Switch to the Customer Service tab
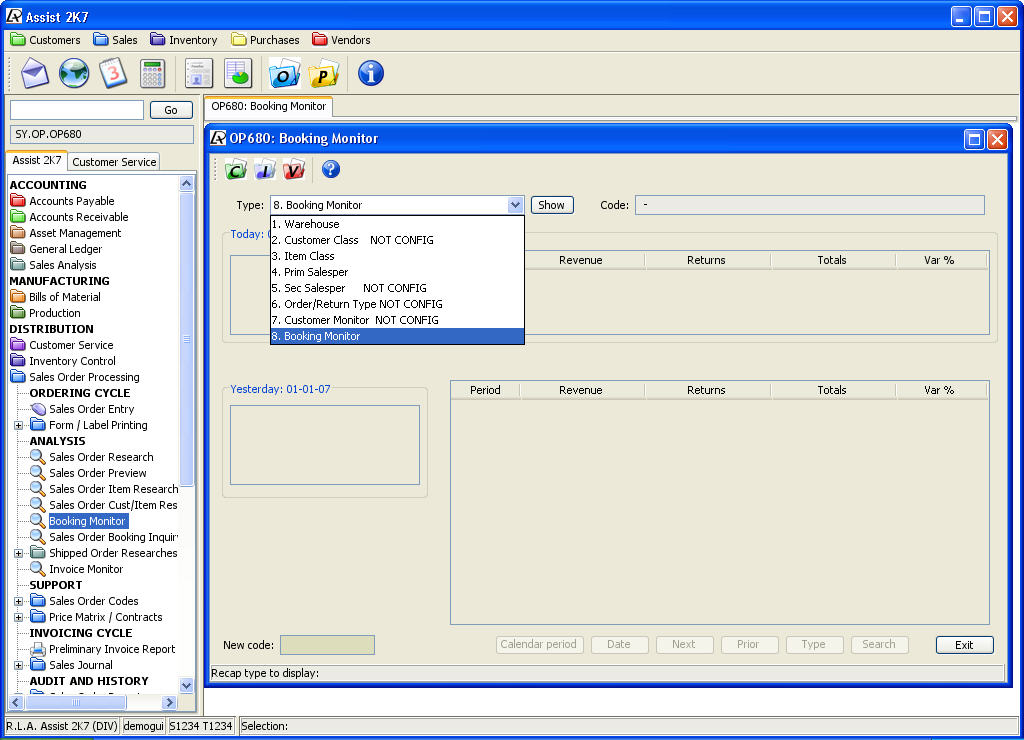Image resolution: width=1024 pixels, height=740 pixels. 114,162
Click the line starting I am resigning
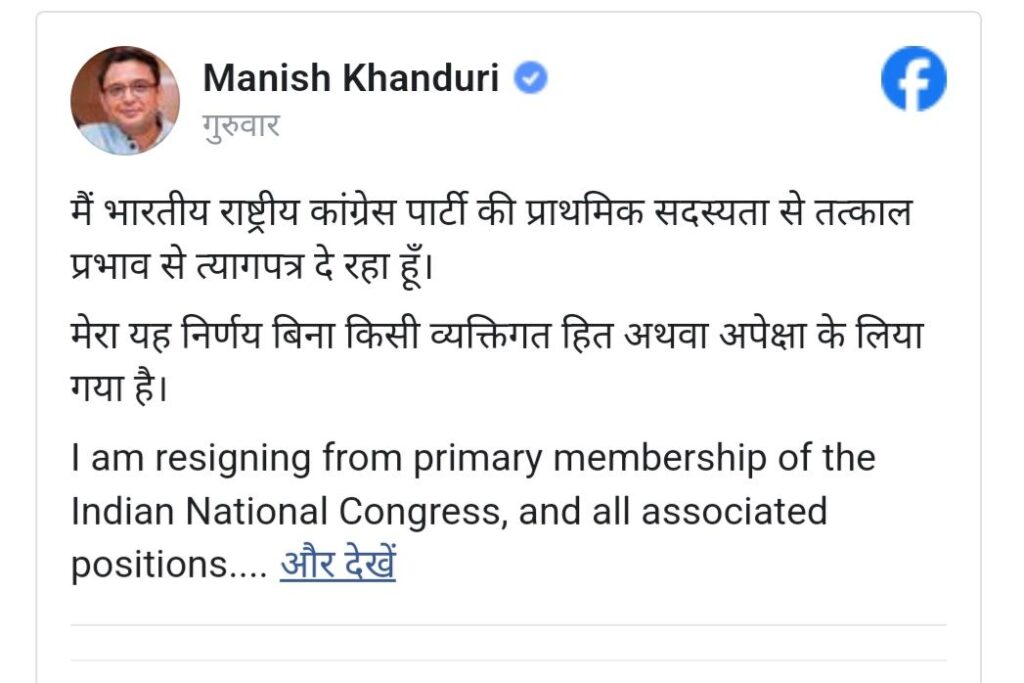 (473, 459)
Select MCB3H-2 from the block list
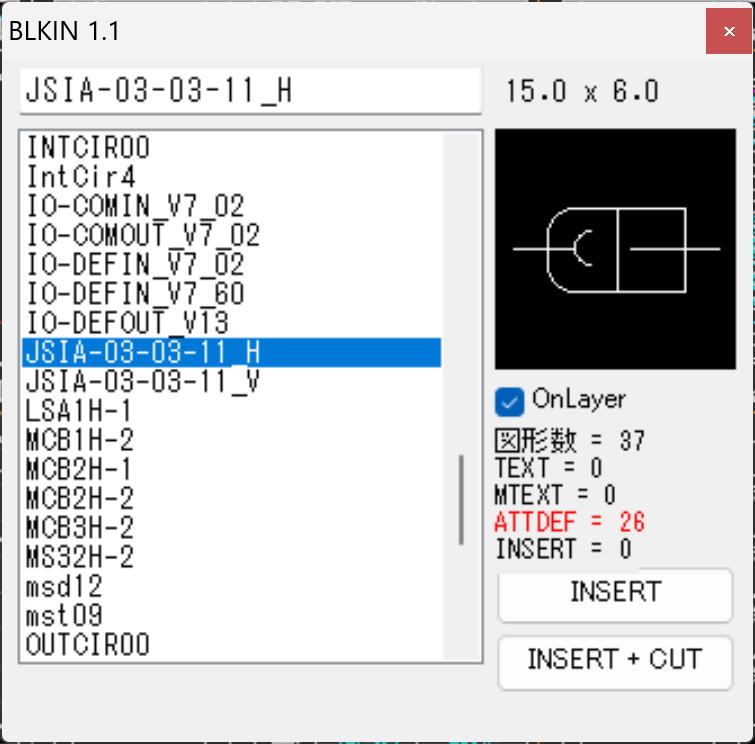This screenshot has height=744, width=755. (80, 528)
━━━━━━━━━━
PROBLEM STATEMENT >>
Convert the rows above into a Markdown table with the columns Number and Text, listing each nonblank line beside its sequence number and omitting the pictures.

TASK RESULT >>
| Number | Text |
|---|---|
| 1 | Switch to the Customer Service tab |
| 2 | Image resolution: width=1024 pixels, height=740 pixels. 114,162 |
| 3 | Click the line starting I am resigning |
| 4 |  (473, 459) |
| 5 | Select MCB3H-2 from the block list |
| 6 | This screenshot has height=744, width=755. (80, 528) |